[Start of Attachment]
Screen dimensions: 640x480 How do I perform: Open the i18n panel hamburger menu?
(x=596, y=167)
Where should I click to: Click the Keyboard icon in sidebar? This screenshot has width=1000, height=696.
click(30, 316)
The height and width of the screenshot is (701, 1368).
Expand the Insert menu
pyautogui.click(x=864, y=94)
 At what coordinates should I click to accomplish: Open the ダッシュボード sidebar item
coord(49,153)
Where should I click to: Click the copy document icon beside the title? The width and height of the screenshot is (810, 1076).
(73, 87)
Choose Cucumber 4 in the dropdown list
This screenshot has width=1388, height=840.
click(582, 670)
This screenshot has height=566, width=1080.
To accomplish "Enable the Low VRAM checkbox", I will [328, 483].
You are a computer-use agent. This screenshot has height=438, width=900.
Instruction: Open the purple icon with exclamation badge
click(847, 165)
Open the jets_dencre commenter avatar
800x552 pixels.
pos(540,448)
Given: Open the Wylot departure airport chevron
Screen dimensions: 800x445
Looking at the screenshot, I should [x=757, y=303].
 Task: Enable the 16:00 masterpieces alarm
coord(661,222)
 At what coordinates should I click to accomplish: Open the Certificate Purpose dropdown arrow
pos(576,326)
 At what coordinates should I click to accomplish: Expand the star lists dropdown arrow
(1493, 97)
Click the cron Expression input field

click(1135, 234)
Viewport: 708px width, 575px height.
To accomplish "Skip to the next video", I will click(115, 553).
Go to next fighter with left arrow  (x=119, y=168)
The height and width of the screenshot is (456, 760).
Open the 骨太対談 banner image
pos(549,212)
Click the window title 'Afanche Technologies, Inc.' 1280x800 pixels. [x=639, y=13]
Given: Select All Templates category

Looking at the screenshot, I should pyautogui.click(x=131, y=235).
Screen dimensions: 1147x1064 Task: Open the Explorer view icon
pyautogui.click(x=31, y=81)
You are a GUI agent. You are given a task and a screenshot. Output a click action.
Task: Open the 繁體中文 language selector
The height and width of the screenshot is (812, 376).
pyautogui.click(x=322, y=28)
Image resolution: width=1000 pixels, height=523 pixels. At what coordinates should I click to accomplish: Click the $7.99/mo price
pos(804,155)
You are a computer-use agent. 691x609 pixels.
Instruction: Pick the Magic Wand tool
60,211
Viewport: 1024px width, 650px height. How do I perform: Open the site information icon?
[End of Attachment]
Task description:
The records above are to be returned exactly as they appear.

Result of the task:
Screen dimensions: 640x480 How do I perform: Open the i18n panel hamburger menu?
(x=596, y=167)
Where should I click to: Click the Keyboard icon in sidebar? This screenshot has width=1000, height=696.
click(30, 316)
The height and width of the screenshot is (701, 1368).
Expand the Insert menu
pyautogui.click(x=864, y=94)
 At what coordinates should I click to accomplish: Open the ダッシュボード sidebar item
coord(49,153)
Where should I click to: Click the copy document icon beside the title? The width and height of the screenshot is (810, 1076).
(73, 87)
Choose Cucumber 4 in the dropdown list
This screenshot has width=1388, height=840.
click(582, 670)
This screenshot has height=566, width=1080.
To accomplish "Enable the Low VRAM checkbox", I will [328, 483].
You are a computer-use agent. This screenshot has height=438, width=900.
Instruction: Open the purple icon with exclamation badge
click(847, 165)
Open the jets_dencre commenter avatar
800x552 pixels.
pos(540,448)
Given: Open the Wylot departure airport chevron
Screen dimensions: 800x445
Looking at the screenshot, I should [x=757, y=303].
 Task: Enable the 16:00 masterpieces alarm
coord(661,222)
 At what coordinates should I click to accomplish: Open the Certificate Purpose dropdown arrow
pos(576,326)
 At what coordinates should I click to accomplish: Expand the star lists dropdown arrow
(1493, 97)
Click the cron Expression input field

click(1135, 234)
Viewport: 708px width, 575px height.
To accomplish "Skip to the next video", I will click(115, 553).
Go to next fighter with left arrow  (x=119, y=168)
The height and width of the screenshot is (456, 760).
Open the 骨太対談 banner image
pos(549,212)
Click the window title 'Afanche Technologies, Inc.' 1280x800 pixels. [x=639, y=13]
Given: Select All Templates category

Looking at the screenshot, I should pyautogui.click(x=131, y=235).
Screen dimensions: 1147x1064 Task: Open the Explorer view icon
pyautogui.click(x=31, y=81)
You are a GUI agent. You are given a task and a screenshot. Output a click action.
Task: Open the 繁體中文 language selector
The height and width of the screenshot is (812, 376).
pyautogui.click(x=322, y=28)
Image resolution: width=1000 pixels, height=523 pixels. At what coordinates should I click to accomplish: Click the $7.99/mo price
pos(804,155)
You are a computer-use agent. 691x609 pixels.
Instruction: Pick the Magic Wand tool
60,211
Viewport: 1024px width, 650px height. How do I perform: Open the site information icon?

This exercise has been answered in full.